Et aussi incroyable que cela paraisse, étant tous deux à l’isolement, ce jeudi, c’est la première fois que les deux hommes se rencontraient de visu, dans le bureau des juges d’instruction. « Les versions de l'un et de l'autre ont été confrontées, les juges d’instruction ont essayé de déterminer lequel des deux disait la vérité et finalement il n’en est pas sorti grand-chose. Chacun est resté sur ses positions, on n’a pas appris quoi que ce soit », a indiqué à la sortie des quatre heures de confrontation, Jean-Baptiste Alary, l’un des trois avocats du mari de la jeune infirmière, disparue dans la nuit du 15 au 16 décembre 2020.
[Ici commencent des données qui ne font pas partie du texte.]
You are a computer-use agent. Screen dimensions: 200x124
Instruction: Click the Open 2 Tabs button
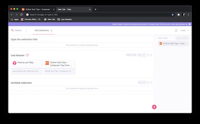point(131,55)
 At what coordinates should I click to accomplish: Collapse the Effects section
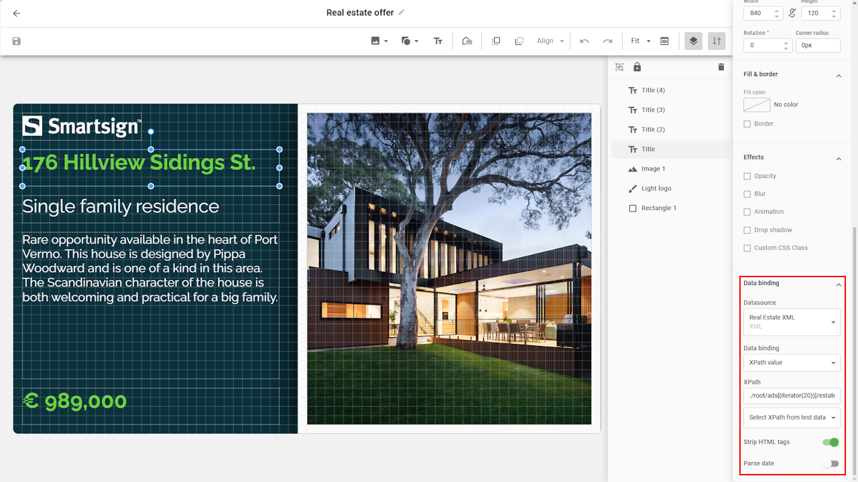pos(838,159)
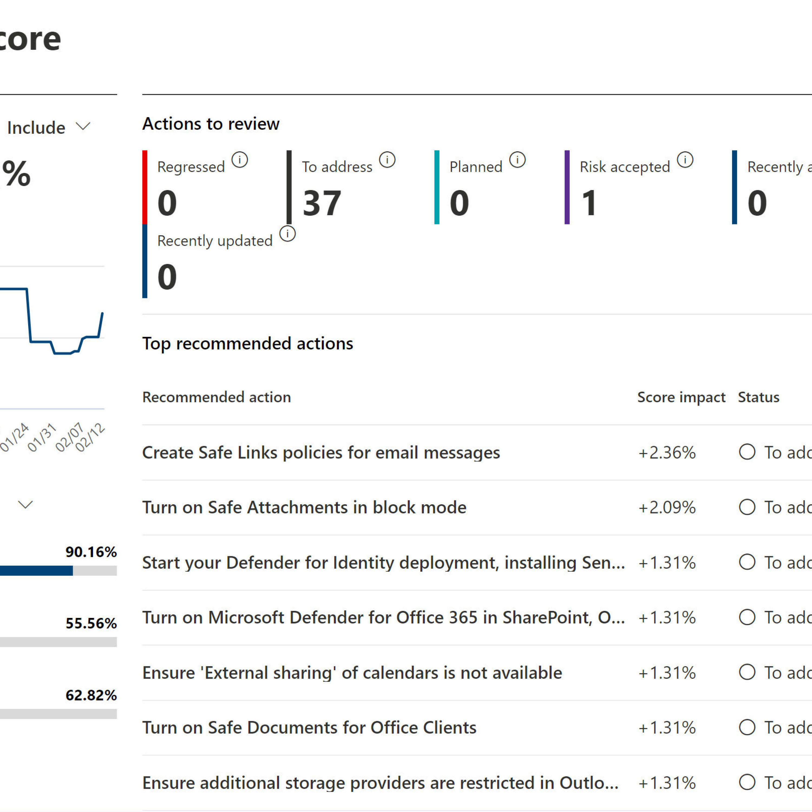Screen dimensions: 812x812
Task: Sort by Recommended action column header
Action: (216, 397)
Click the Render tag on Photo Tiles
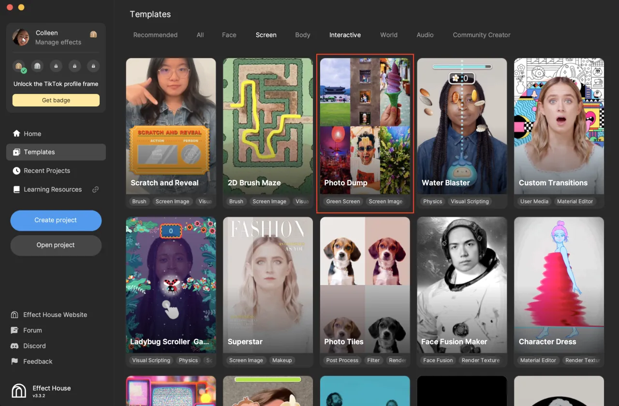 (398, 360)
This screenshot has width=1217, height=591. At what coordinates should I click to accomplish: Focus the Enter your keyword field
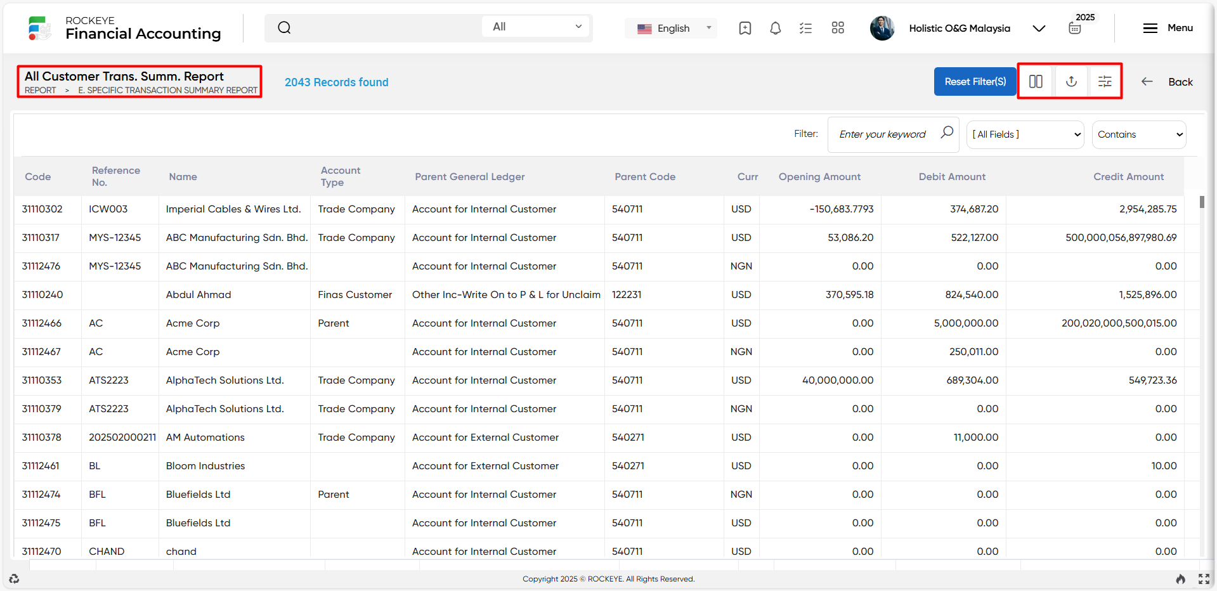882,134
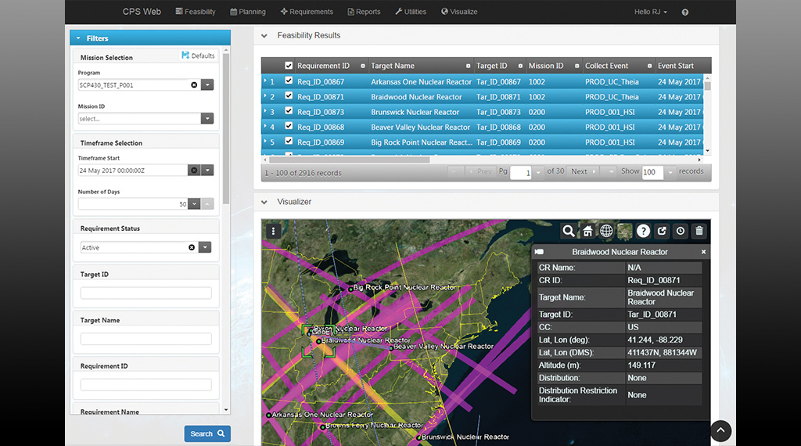Choose the satellite imagery basemap thumbnail
The image size is (801, 446).
[x=624, y=231]
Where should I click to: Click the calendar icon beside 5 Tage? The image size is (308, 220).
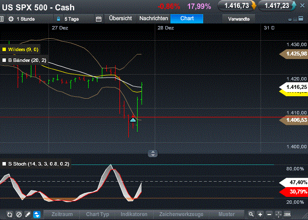[98, 19]
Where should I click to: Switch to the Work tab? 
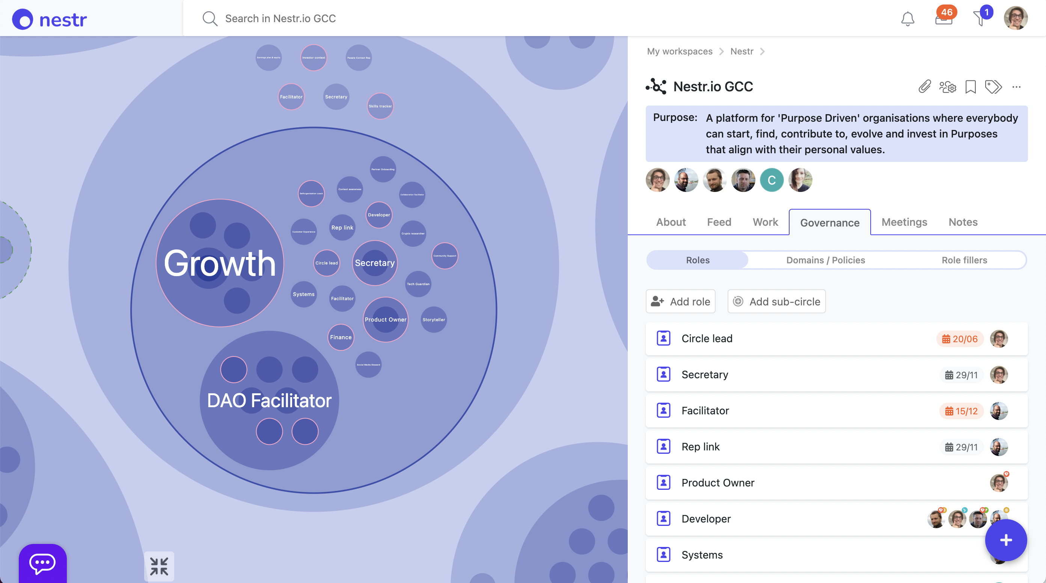pos(765,222)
Renouvellement du mandat de dépôt

Lorsque les gendarmes avaient pris connaissance des assertions de « Marco » sur ce que lui aurait confié Cédric Jubillar, plusieurs investigations, notamment des fouilles importantes autour de la ferme brûlée. « Au final, tout ce qu’a raconté cet homme a été vérifié, notamment l’emplacement du corps, l’utilisation d’une voiture ou d’un couteau. Au final tout est faux, il n’y a aucune confidence qui corresponde à une réalité. Cédric Jubillar a toujours dit qu’il était harcelé en permanence, et, de guerre lasse, il a dit "c’est moi", des choses qu’il avait déjà déclarées et qui ont été vérifiées par des centaines de gendarmes. Pour le reste, ce sont des inventions d’un homme qui, manifestement, a négocié autre chose, je crois sa remise en liberté. L’accusation n’a rien dans ce dossier, maintenant cela suffit, il faudrait que la justice arrête ce massacre et que la présomption soit affirmée », a réagi Me Alexandre Martin qui a décrit l’ancien détenu au lourd passe judiciaire comme « un taulard ».
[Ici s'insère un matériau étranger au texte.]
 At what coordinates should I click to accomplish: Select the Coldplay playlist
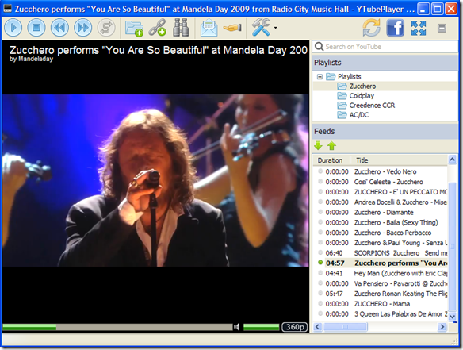pos(362,96)
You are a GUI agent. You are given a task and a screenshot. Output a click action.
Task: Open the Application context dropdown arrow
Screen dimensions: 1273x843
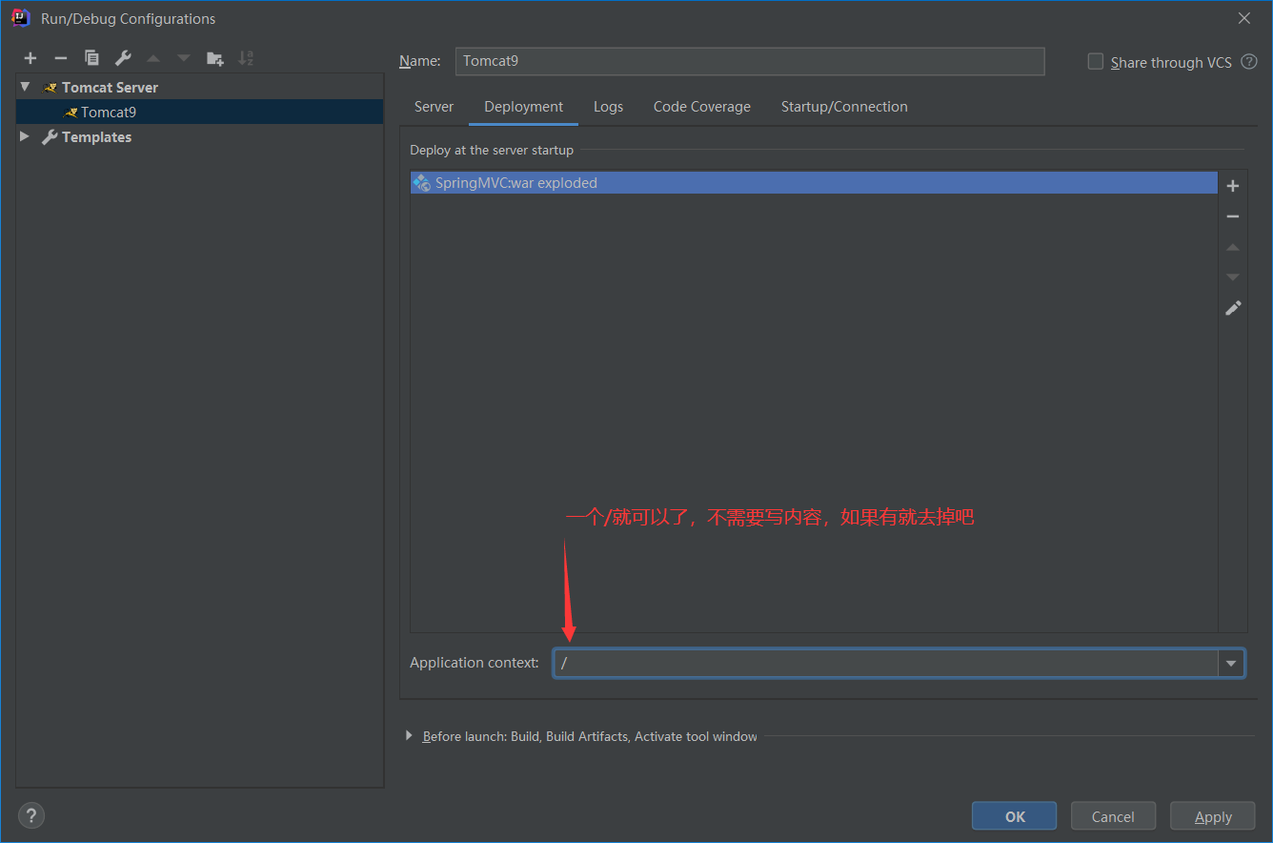coord(1231,663)
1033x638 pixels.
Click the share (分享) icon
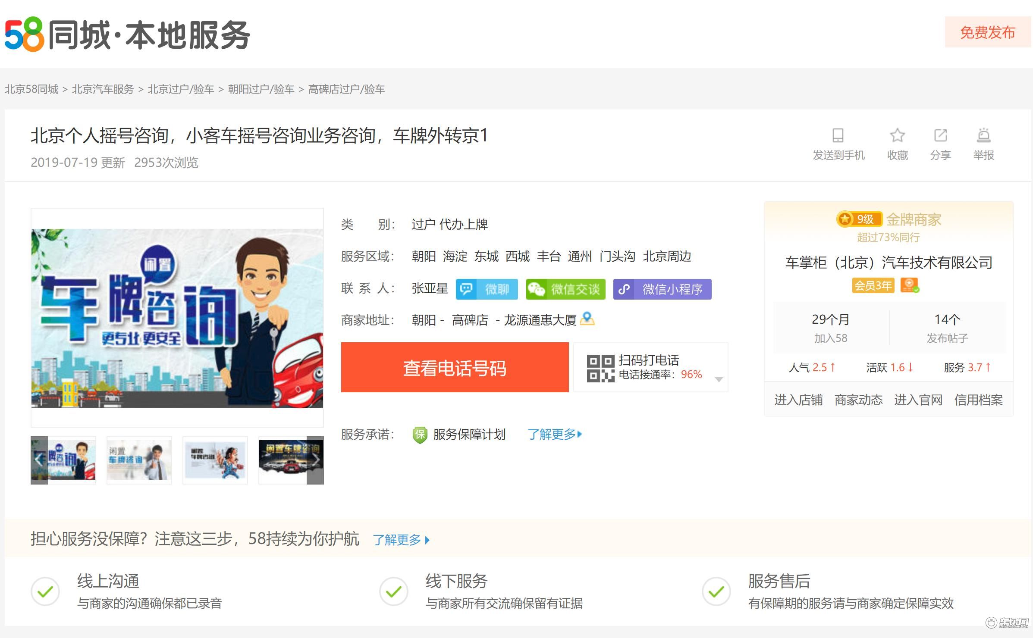point(940,135)

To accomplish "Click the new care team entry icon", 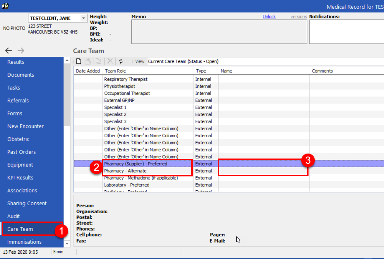I will coord(79,61).
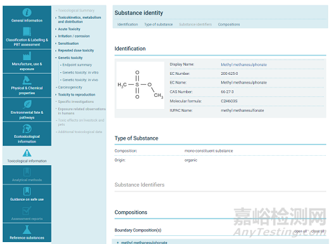Open the Physical & Chemical properties microscope icon
This screenshot has height=244, width=334.
point(27,80)
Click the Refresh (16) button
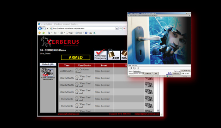 tap(48, 64)
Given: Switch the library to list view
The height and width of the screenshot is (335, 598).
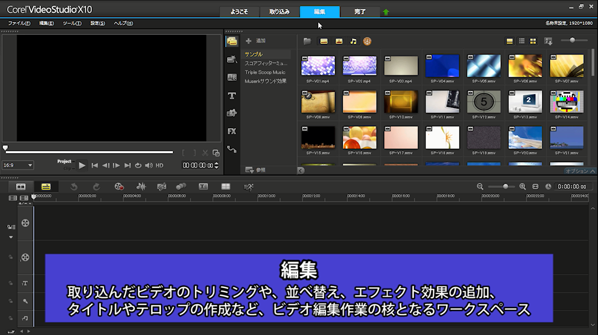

Un homme à qui Cédric Jubillar faisait toutefois assez confiance pour lui confier un courrier destiné à sa nouvelle compagne, Séverine. Sorti de détention peu de temps après avoir fait ces révélations aux gendarmes, « Marco » a même rencontré la nouvelle femme du plaquiste tarnais à Cagnac-les-Mines à plusieurs reprises. Il pensait que cette dernière savait où se trouvait le corps de Delphine. Mais à l’issue de la garde à vue de Séverine, en décembre dernier pour « complicité de recel de cadavre », rien n’a été retenu à son encontre.

Aucun des avocats du principal suspect ne s’attendait à voir surgir de nouvelles informations lors de cette confrontation. « Cédric Jubillar n’a jamais indiqué avoir vrillé, toute cette scène racontée par le codétenu n’existe pas. Et finalement, ça donne un peu le sentiment que l’on fonctionne sous le système de preuves de l’Ancien Régime, à l’époque où quatre ouï-dire valaient une preuve, on en est un peu toujours là. On a un peu tendance à considérer que si le détenu dit des choses, ça doit être vrai, même si, au final, c’est faux et ça ne correspond à aucune réalité », a poursuivi la troisième avocate de Cédric Jubillar, Emmanuelle Franck.

Le trio de défenseurs se fixe désormais un objectif dans cette affaire, celui d’arriver à faire libérer leur client lorsque celui-là passera au cours de prochains jours devant le juge des libertés et de la détention dans le cadre du renouvellement de son mandat de dépôt.